Given information Block Start

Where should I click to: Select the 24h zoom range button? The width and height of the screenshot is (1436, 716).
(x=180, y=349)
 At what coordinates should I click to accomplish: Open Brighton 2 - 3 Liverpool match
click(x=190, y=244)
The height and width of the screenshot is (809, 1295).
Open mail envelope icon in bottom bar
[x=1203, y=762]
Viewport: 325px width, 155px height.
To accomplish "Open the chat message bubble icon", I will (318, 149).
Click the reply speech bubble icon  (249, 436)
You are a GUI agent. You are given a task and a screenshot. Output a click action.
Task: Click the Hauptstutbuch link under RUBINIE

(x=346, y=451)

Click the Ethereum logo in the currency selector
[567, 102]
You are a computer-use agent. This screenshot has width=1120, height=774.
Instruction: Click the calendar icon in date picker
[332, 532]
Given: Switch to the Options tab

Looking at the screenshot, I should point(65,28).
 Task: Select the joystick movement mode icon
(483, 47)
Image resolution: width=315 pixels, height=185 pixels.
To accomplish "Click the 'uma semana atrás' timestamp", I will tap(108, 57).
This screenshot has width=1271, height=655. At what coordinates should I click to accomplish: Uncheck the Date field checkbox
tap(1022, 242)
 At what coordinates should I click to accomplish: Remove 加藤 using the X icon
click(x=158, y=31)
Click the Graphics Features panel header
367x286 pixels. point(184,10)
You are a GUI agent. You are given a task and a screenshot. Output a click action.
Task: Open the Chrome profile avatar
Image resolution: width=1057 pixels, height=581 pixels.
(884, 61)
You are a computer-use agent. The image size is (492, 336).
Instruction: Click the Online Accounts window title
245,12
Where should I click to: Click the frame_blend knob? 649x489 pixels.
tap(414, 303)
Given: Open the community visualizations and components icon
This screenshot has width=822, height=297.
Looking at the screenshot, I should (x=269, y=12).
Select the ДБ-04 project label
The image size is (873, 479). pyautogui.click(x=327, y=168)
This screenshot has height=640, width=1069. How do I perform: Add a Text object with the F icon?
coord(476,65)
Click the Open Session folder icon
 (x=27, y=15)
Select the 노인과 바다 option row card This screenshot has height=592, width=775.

Given information Block End

__Task statement__. Exact copies of every record are required, so retype them in full.

__Solution for this exercise__.
Where should I click to: Select the 24h zoom range button? The width and height of the screenshot is (1436, 716).
(x=180, y=349)
 At what coordinates should I click to accomplish: Open Brighton 2 - 3 Liverpool match
click(x=190, y=244)
The height and width of the screenshot is (809, 1295).
Open mail envelope icon in bottom bar
[x=1203, y=762]
Viewport: 325px width, 155px height.
To accomplish "Open the chat message bubble icon", I will (318, 149).
Click the reply speech bubble icon  (249, 436)
You are a GUI agent. You are given a task and a screenshot. Output a click action.
Task: Click the Hauptstutbuch link under RUBINIE

(x=346, y=451)

Click the Ethereum logo in the currency selector
[567, 102]
You are a computer-use agent. This screenshot has width=1120, height=774.
Instruction: Click the calendar icon in date picker
[332, 532]
Given: Switch to the Options tab

Looking at the screenshot, I should point(65,28).
 Task: Select the joystick movement mode icon
(483, 47)
Image resolution: width=315 pixels, height=185 pixels.
To accomplish "Click the 'uma semana atrás' timestamp", I will tap(108, 57).
This screenshot has width=1271, height=655. At what coordinates should I click to accomplish: Uncheck the Date field checkbox
tap(1022, 242)
 At what coordinates should I click to accomplish: Remove 加藤 using the X icon
click(x=158, y=31)
Click the Graphics Features panel header
367x286 pixels. point(184,10)
You are a GUI agent. You are given a task and a screenshot. Output a click action.
Task: Open the Chrome profile avatar
Image resolution: width=1057 pixels, height=581 pixels.
(884, 61)
You are a computer-use agent. The image size is (492, 336).
Instruction: Click the Online Accounts window title
245,12
Where should I click to: Click the frame_blend knob? 649x489 pixels.
tap(414, 303)
Given: Open the community visualizations and components icon
This screenshot has width=822, height=297.
Looking at the screenshot, I should (x=269, y=12).
Select the ДБ-04 project label
The image size is (873, 479). pyautogui.click(x=327, y=168)
This screenshot has height=640, width=1069. How do I perform: Add a Text object with the F icon?
coord(476,65)
Click the Open Session folder icon
 (x=27, y=15)
Select the 노인과 바다 option row card This screenshot has height=592, width=775.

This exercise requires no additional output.